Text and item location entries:
## Start
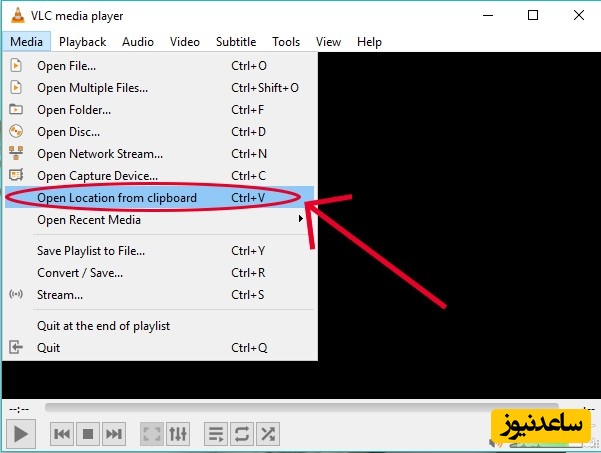Click Save Playlist to File

(90, 251)
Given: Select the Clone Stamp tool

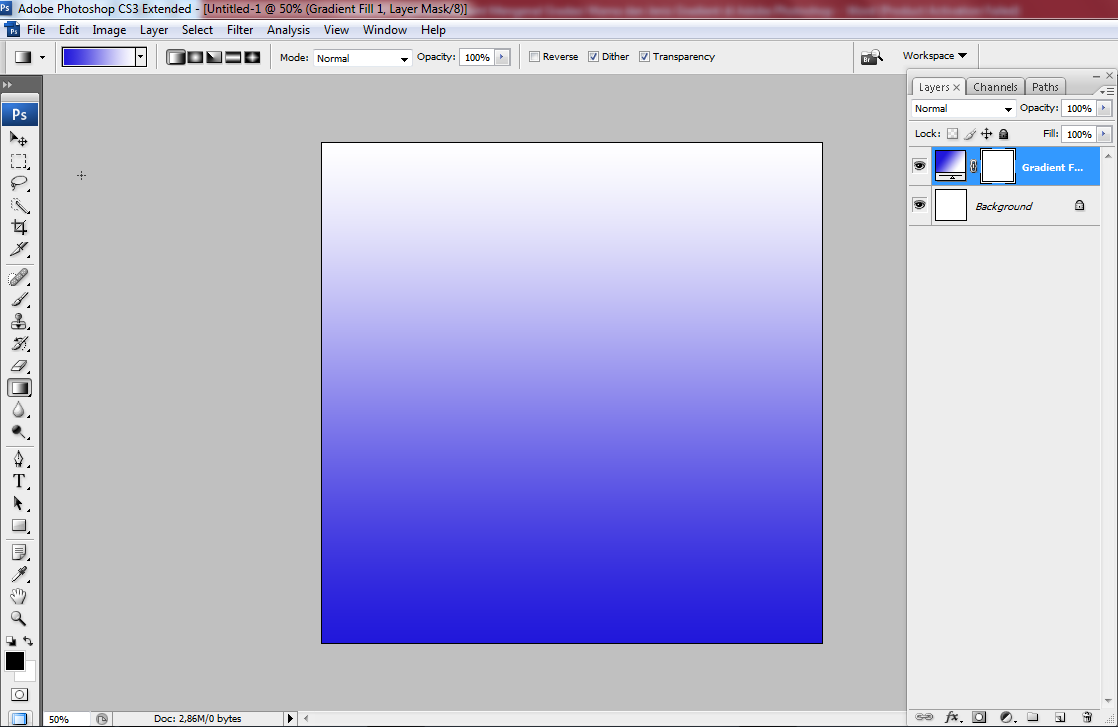Looking at the screenshot, I should 18,323.

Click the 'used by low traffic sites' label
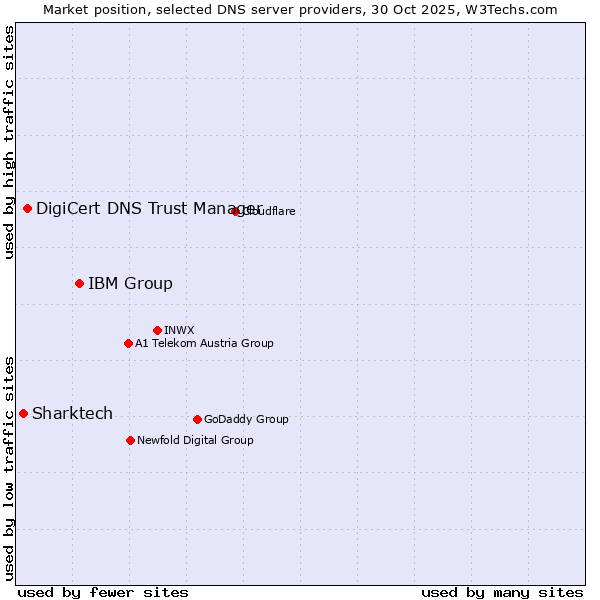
## End
→ **The exercise**
Extract the lines of the listing above word for word, starting at the line containing "Given: Select the Clone Stamp tool" and running through the end of the listing, both ends included. Omit the pictures from your answer.

→ **Solution**
Given: Select the Clone Stamp tool

Looking at the screenshot, I should 18,323.

Click the 'used by low traffic sites' label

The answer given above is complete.